Only after three of his colleagues refused to participate in the investigation and resigned from their positions did the scandal come to light. The accusation was that Southam injected liver cancer cells into patients at a hospital known for treating the elderly and those in need of physical care simply to further his cancer research.

Ultimately, 22 patients were injected with the cancer cells. Southam was never prosecuted, but was placed on probation for a year. Fun fact: Southam became president of the American Association for Cancer Research just a few years later.[8]

2 HIV blood

When hemophiliacs are injured, even with a relatively small cut, it can be fatal, as blood loss can in many cases become an endless stream. For this reason, large amounts of blood may be needed. When a tape leaked showing Akihito Matsumura and his colleagues discussing the possibility that they were using non-heat-treated blood products on their patients, the scandal came to light.
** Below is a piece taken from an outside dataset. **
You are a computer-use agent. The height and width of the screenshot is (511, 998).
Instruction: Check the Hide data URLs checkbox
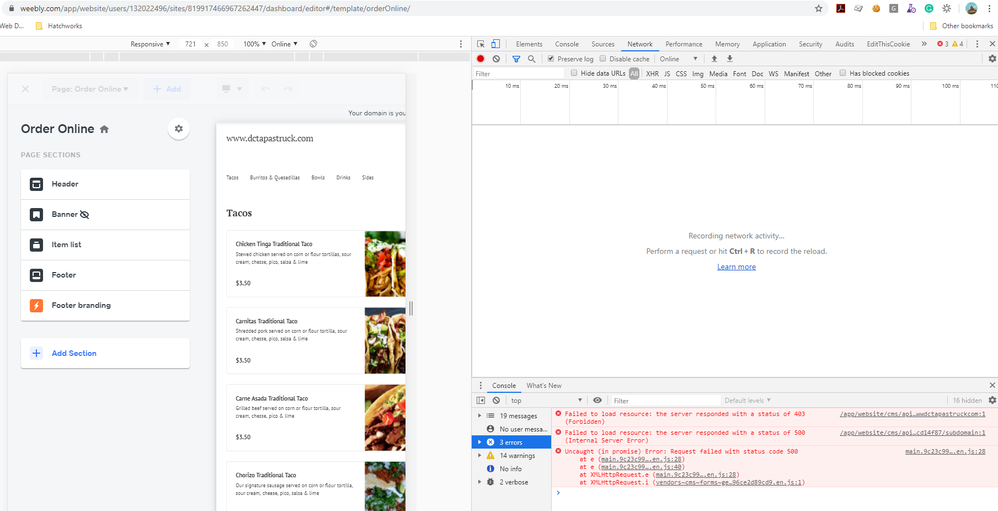(x=574, y=73)
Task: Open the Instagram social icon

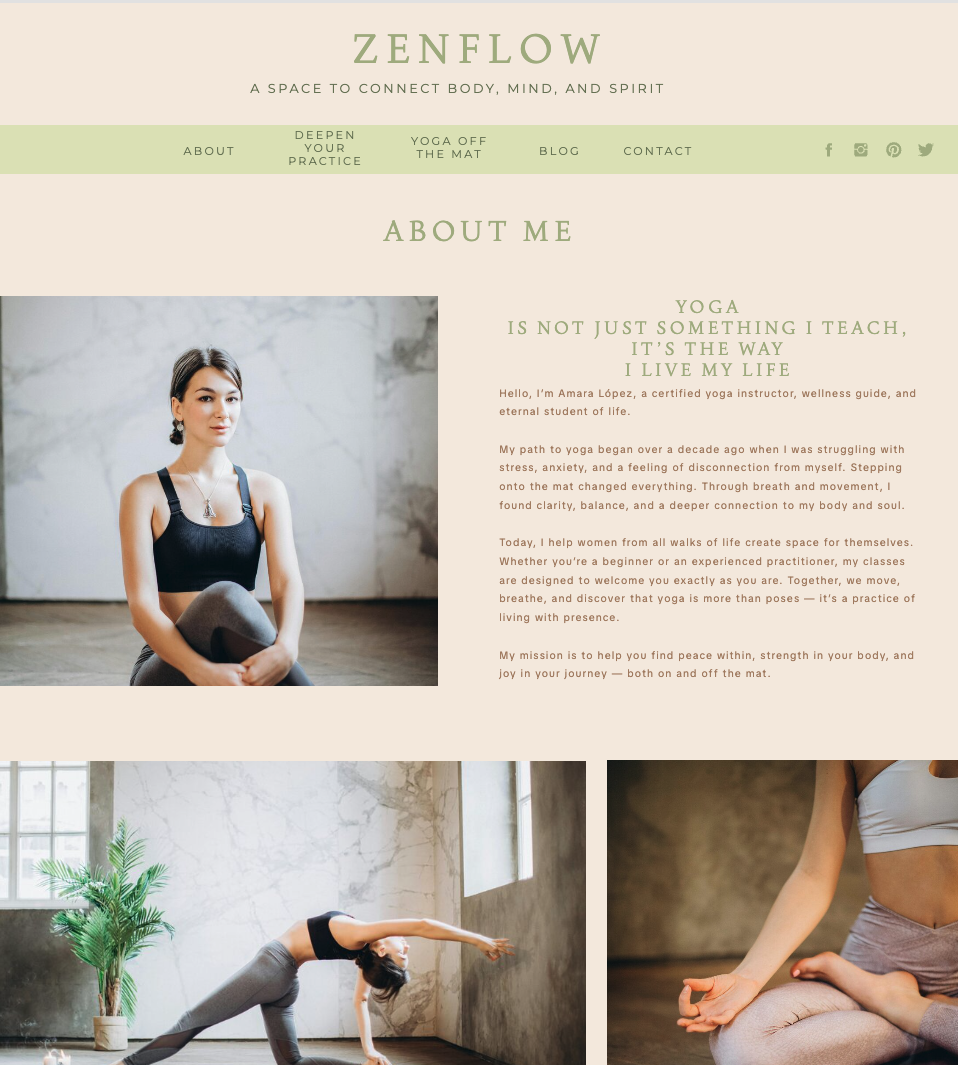Action: (861, 150)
The government, along with the Red Cross, failed to stop use of the products, ultimately leading to more than 1,800 hemophiliacs contracting HIV as a result of receiving HIV-contaminated blood in the 1980s, 400 of whom have since died of AIDS.

It wasn’t that the technology for treating blood didn’t exist. But money would be lost if they had to throw out the inventory of the untreated products. Years later, three top executives pleaded guilty and received prison sentences of two years, 18 months and 16 months respectively.[9]

1 Monstrous stuttering research

The theory was simple: drawing attention to a child’s normal hesitations could cause stuttering. In an attempt to induce stuttering, researchers at the University of Iowa threw a bunch of normally fluent orphans (they were orphans, of course) into a test environment.

For six months, the orphans were berated, belittled and threatened to test this theory, hoping they would stutter from panic or disillusionment. The study ended and the conclusions were drawn: Asking a child to speak more fluently could actually lead to stuttering.

What also became clear was that the children suffered serious long-term psychological damage and were therefore awarded a settlement amount to avoid expensive lawsuits, even though neither the university nor the government admitted to their wrongdoing.[10]